As for me, I’d like to know where I stand in these eschatological indictments. I’d like to prepare if possible, as I would for a crucial exam.

And so on the first two Sundays of Advent (today is the Second) I’m glad that we are reminded of Death and Judgment. We take stock, we examine our hearts and our lives, we confess, and we repent. We are no longer afraid of facing death, knowing we have a friend in Jesus, an advocate in our last days, or The Last Days, whichever come first.

This is good news. This is incredibly, credibly good news, that we, like Christ, with Christ, will overcome death. But how does this happen?

It happens with the advent of Christmas. It happens with the coming of Our Lord, to live and die and rise again. As fully human and fully divine he takes us with him, bears us up. We become one with him to break the bonds of Hell, to rise to life eternal. His flesh and blood are the only way to the Father, to truth, and to life. Jesus Christ comes to us at Christmas as a baby in Bethlehem, incarnate, in the flesh, and he comes to us daily on the many altars of the world in the bread and the wine of the Eucharist.

This is good news. The attacks in Paris and San Bernardino remind us today of death and darkness, something Advent reminds us of every year.
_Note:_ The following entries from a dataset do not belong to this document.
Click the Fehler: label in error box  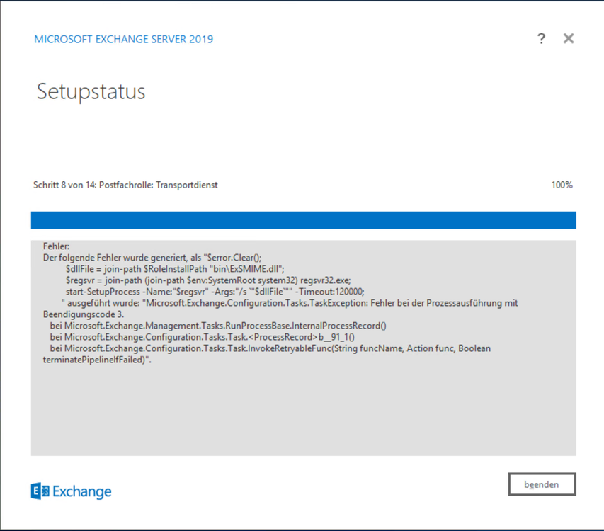pyautogui.click(x=57, y=246)
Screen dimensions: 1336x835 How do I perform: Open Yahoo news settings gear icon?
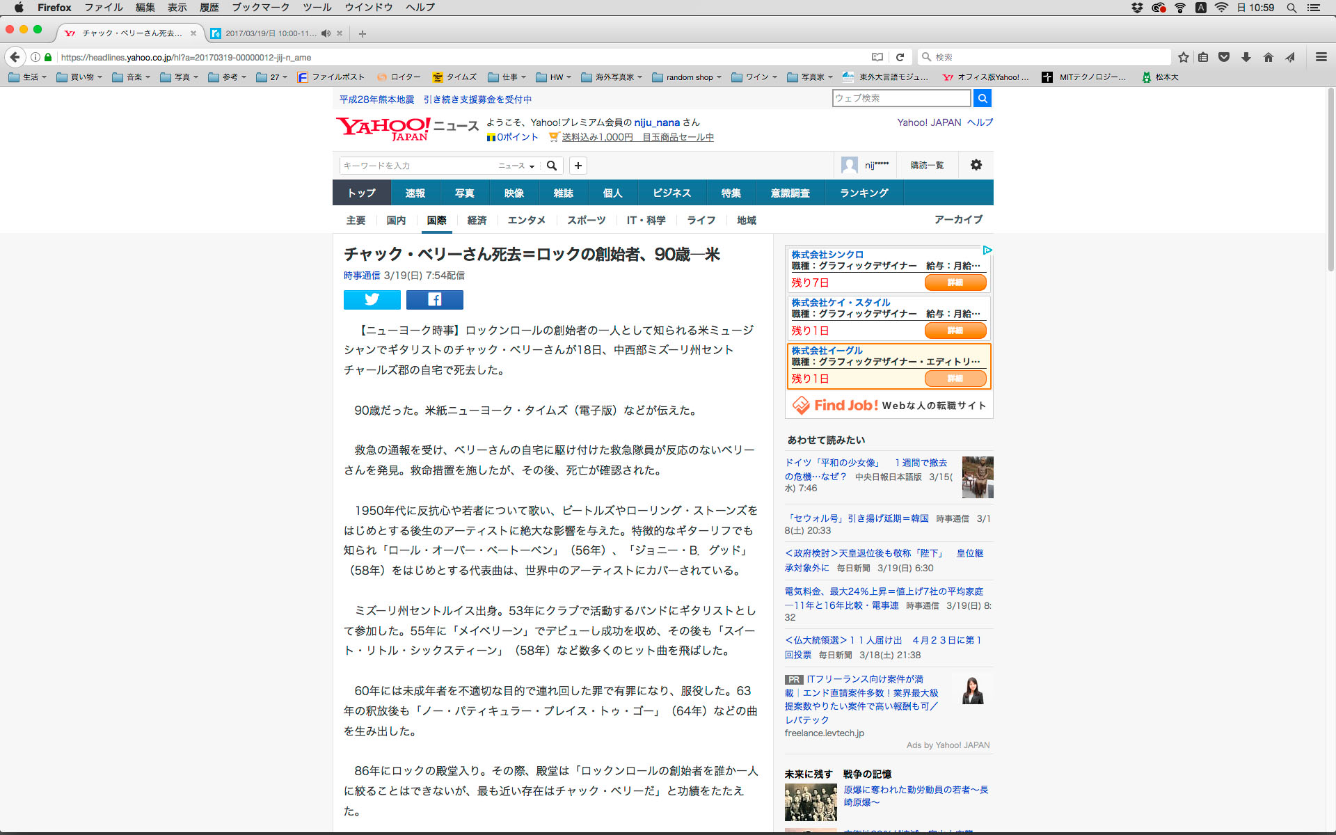pos(976,165)
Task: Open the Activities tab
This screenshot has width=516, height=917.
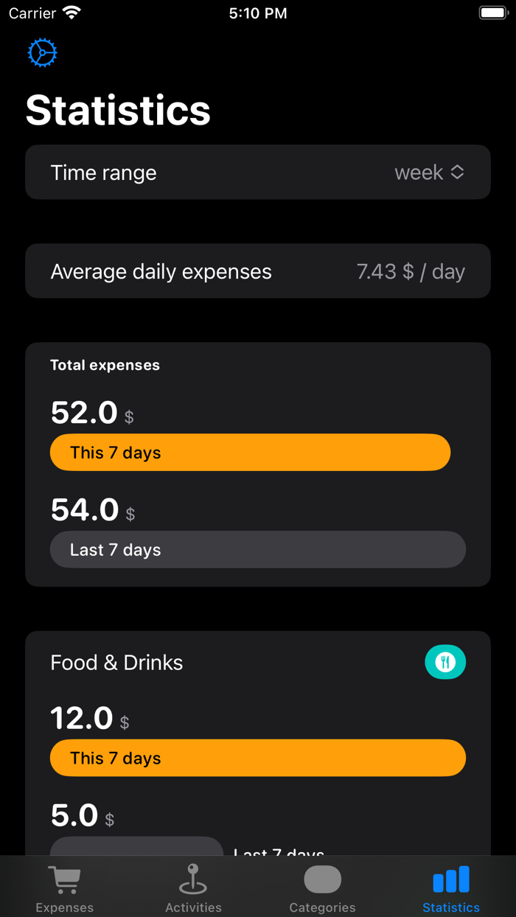Action: pyautogui.click(x=193, y=888)
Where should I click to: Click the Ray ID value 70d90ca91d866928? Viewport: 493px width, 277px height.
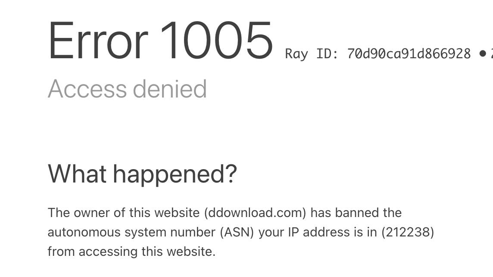click(409, 54)
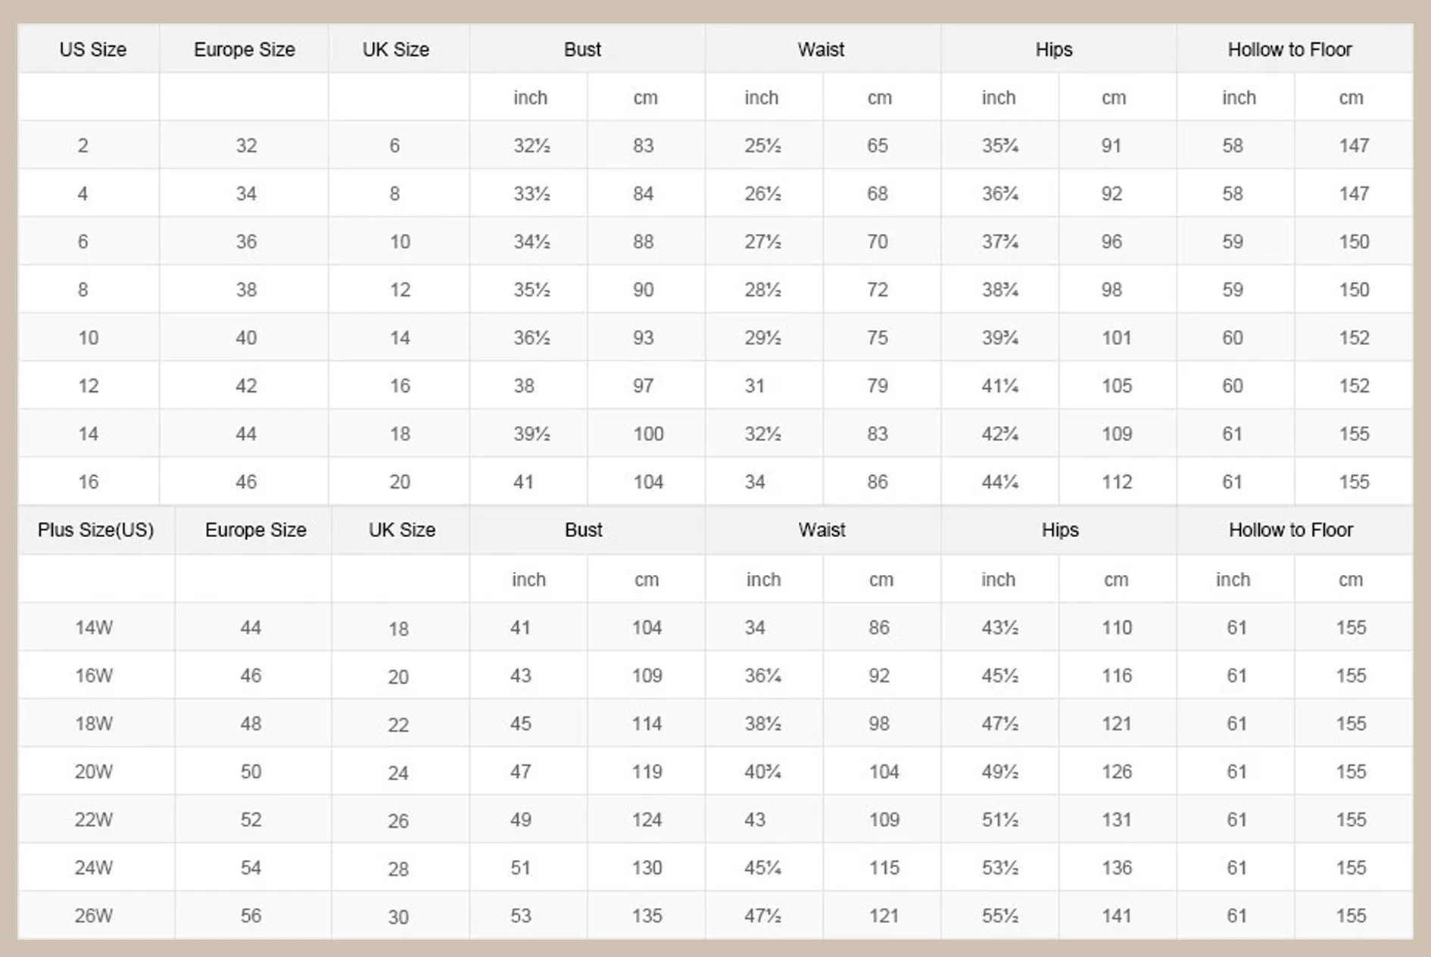The width and height of the screenshot is (1431, 957).
Task: Click the 135 bust cm value
Action: click(x=647, y=915)
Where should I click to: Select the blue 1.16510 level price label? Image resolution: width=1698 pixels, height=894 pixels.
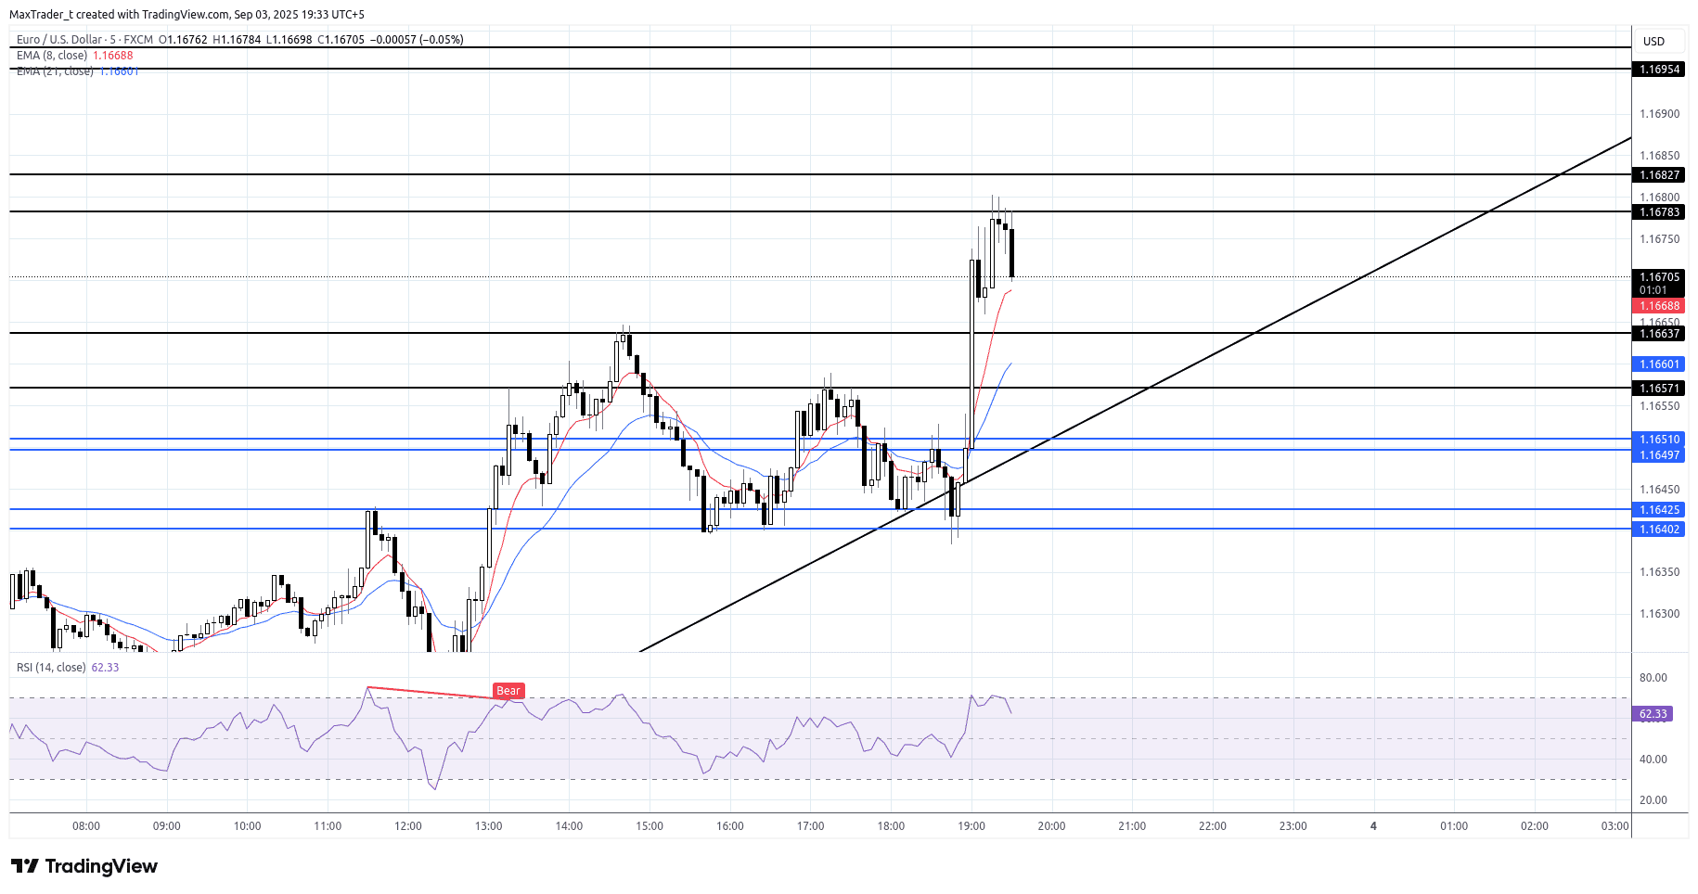(x=1658, y=440)
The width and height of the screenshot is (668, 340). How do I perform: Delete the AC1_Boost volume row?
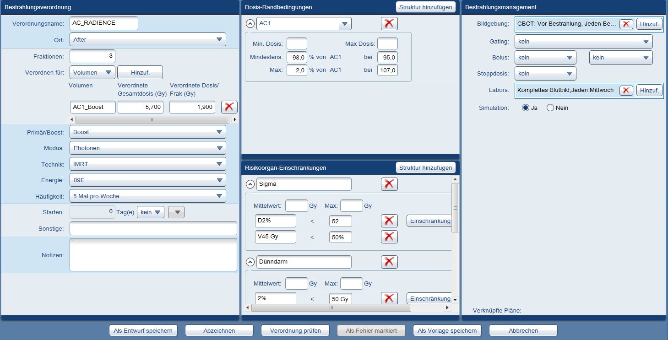(x=229, y=107)

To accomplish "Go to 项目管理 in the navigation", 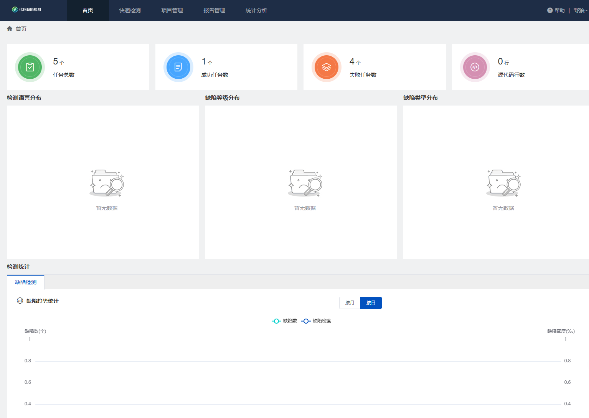I will [x=172, y=10].
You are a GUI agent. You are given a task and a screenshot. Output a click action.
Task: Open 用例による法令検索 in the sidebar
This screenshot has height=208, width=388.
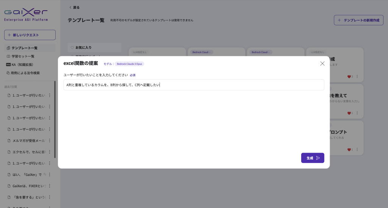pos(25,73)
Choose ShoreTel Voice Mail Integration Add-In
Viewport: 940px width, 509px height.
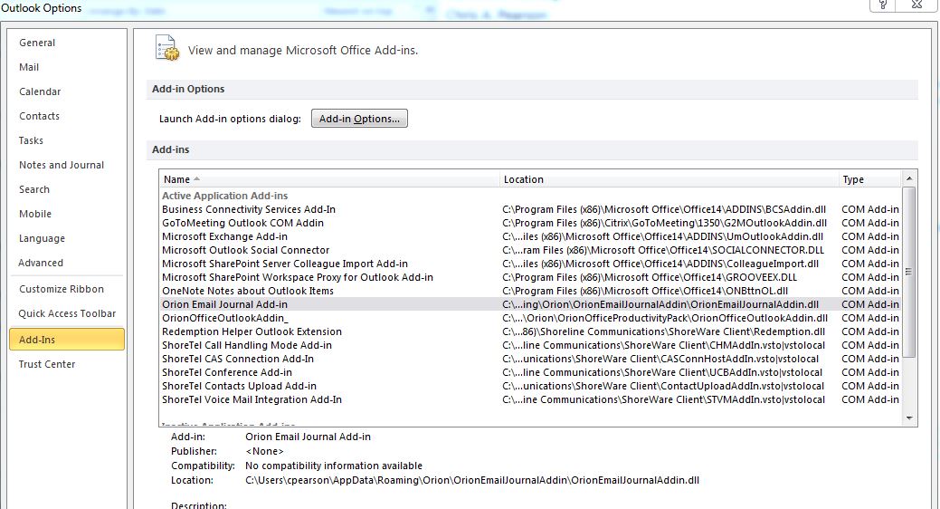click(x=252, y=399)
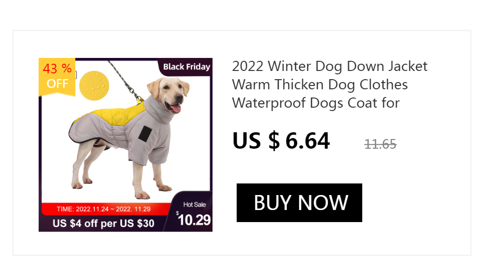The height and width of the screenshot is (280, 483).
Task: Click the $10.29 hot sale price tag
Action: click(194, 220)
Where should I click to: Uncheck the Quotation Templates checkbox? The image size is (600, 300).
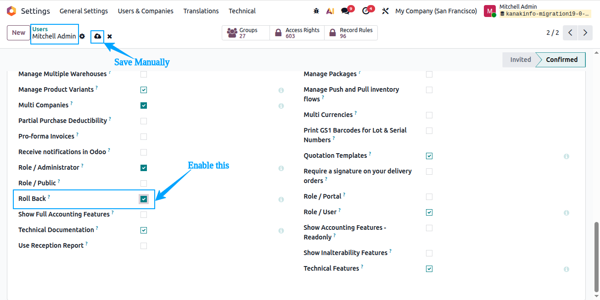point(429,156)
But Advent gives us the antidote to darkness and death, the living God-made-man, the Incarnation of Divine Love. Advent gives us the good news of Christmas.

As traditional Anglicans, we pray the Collect in our Book of Common Prayer not only on the First Sunday in Advent but each day until Christmas Day:

“ALMIGHTY God, give us grace that we may cast away the works of darkness, and put upon us the armour of light, now in the time of this mortal life, in which thy Son Jesus Christ came to visit us in great humility; that in the last day, when he shall come again in his glorious majesty to judge both the quick and the dead, we may rise to the life immortal, through him who liveth and reigneth with thee and the Holy Ghost, now and ever. Amen”

Good news indeed.

Heaven and Hell are the themes of Advent 3 and 4. Just in case we weren’t paying attention to the first two Sundays, we are offered the choice with a different emphasis. Do we want to live in eternity with Love or eternity with Unlove? With God or without him? It is a choice I can make today, this very minute, for Heaven and Hell begin in real time on this real earth. We make the choice continually, and with each choice between selfishness and selflessness we choose our direction and our destination, Heaven or Hell. Like a body of law, our choices build upon past choices, so the warnings in Advent are vitally real in present time, vitally present in real time. It is easier to set a straight course now than later. It is wrenchingly difficult to turn around and go a different way later, to re-pent.

So Advent reminds us how to travel to Heaven. It gives us a roadmap, so  that we may cast away the works of darkness and put on the armor of light.